[Exercício breve 1]
Reescreva as entradas, desde a linha que contém "will (x=133, y=495)." até ao fim das entradas, substituindo "Instruction" por "Command" e deixando tudo o resto inalterado.

[Excerto do documento]
O eixo mais reacionário do Governo espanhol tomou a dianteira e avançou, muito para lá das piores expectativas, com uma revisão do regime juridico aplicável ao aborto. A lei proposta pelo Ministro Gallardón é de tal forma radical, recuando para lá do quadro em vigor desde 1985 (muito para lá da mera revogação da lei aprovada no Governo Zapatero, conforme referido na campanha eleitoral), que setores mais moderados do PP começam a pedir moderação e bom senso. A entrar em vigor, a nova lei determinaria que cerca de 89% dos casos em que a IVG é hoje permitida em Espanha voltariam a ser punidos, empurrando quase uma centena de milhar de mulheres para o estrangeiro ou, como é infelizmente provável no quadro económico atual, para redes clandestinas e inseguras. 

 

Num momento em que a pressão económica é intensa, em que os níveis de confiança nas instituições é o mais baixo de sempre (incluindo os partidos e a própria instituição monárquica) e em que a tensão em torno dos processos soberanistas, em particular na Catalunha, ameaçam colocar em causa os equilíbrios fundadores da democracia espanhola, encetar um processo destes é de uma irresponsabilidade incendiára. Seguramente, a liderança do PP acha que vai galvanizar as bases e reforçar a coesão interna, apelando aos setores mais radicalmente conservadores. Na realidade, reabre um debate há muito encerrado e optar por uma linha a que a maioria da população está longe de aderir, instrumentalizando a saúde sexual e reprodutivas das mulheres espanholas e abdicando de um regime que tem demonstrado dar resposta adequada a uma questão complexa de direitos e saúde pública.

[Informação fornecida]
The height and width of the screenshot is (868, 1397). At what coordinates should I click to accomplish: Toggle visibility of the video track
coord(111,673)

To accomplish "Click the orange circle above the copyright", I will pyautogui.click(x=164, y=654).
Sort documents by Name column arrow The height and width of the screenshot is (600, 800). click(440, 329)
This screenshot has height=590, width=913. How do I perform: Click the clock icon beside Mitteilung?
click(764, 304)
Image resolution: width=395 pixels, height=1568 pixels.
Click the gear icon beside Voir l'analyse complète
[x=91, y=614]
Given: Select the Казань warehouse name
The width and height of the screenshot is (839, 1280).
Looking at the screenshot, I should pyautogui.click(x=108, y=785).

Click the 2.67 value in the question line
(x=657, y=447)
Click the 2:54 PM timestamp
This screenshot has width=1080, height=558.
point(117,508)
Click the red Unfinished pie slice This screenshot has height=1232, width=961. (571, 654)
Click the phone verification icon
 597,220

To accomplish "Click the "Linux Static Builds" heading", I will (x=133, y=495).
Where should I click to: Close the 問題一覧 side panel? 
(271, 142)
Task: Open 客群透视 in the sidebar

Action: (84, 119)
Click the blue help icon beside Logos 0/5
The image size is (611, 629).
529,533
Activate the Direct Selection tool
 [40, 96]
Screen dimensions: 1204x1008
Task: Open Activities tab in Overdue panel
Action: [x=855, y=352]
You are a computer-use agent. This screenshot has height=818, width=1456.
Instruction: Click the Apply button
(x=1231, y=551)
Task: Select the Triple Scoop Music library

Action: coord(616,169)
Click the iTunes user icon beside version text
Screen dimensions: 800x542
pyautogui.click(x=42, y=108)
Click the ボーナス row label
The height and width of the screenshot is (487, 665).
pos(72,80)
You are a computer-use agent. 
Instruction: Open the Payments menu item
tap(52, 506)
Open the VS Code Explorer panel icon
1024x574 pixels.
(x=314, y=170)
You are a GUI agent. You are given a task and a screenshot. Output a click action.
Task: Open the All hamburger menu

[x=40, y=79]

[Exercício breve 2]
Transcreva do texto sobre a lei do aborto em Espanha tudo desde "O eixo mais" até "clandestinas e inseguras.".

[Resposta correta 1]
To accomplish "Click the "Linux Static Builds" heading", I will (x=133, y=495).
Where should I click to: Close the 問題一覧 side panel? 
(271, 142)
Task: Open 客群透视 in the sidebar

Action: (84, 119)
Click the blue help icon beside Logos 0/5
The image size is (611, 629).
529,533
Activate the Direct Selection tool
 [40, 96]
Screen dimensions: 1204x1008
Task: Open Activities tab in Overdue panel
Action: [x=855, y=352]
You are a computer-use agent. This screenshot has height=818, width=1456.
Command: Click the Apply button
(x=1231, y=551)
Task: Select the Triple Scoop Music library

Action: coord(616,169)
Click the iTunes user icon beside version text
Screen dimensions: 800x542
pyautogui.click(x=42, y=108)
Click the ボーナス row label
The height and width of the screenshot is (487, 665).
pos(72,80)
You are a computer-use agent. 
Command: Open the Payments menu item
tap(52, 506)
Open the VS Code Explorer panel icon
1024x574 pixels.
(x=314, y=170)
You are a GUI agent. You are given a task and a screenshot. Output a click action.
Task: Open the All hamburger menu

[x=40, y=79]

[Resposta correta 2]
O eixo mais reacionário do Governo espanhol tomou a dianteira e avançou, muito para lá das piores expectativas, com uma revisão do regime juridico aplicável ao aborto. A lei proposta pelo Ministro Gallardón é de tal forma radical, recuando para lá do quadro em vigor desde 1985 (muito para lá da mera revogação da lei aprovada no Governo Zapatero, conforme referido na campanha eleitoral), que setores mais moderados do PP começam a pedir moderação e bom senso. A entrar em vigor, a nova lei determinaria que cerca de 89% dos casos em que a IVG é hoje permitida em Espanha voltariam a ser punidos, empurrando quase uma centena de milhar de mulheres para o estrangeiro ou, como é infelizmente provável no quadro económico atual, para redes clandestinas e inseguras.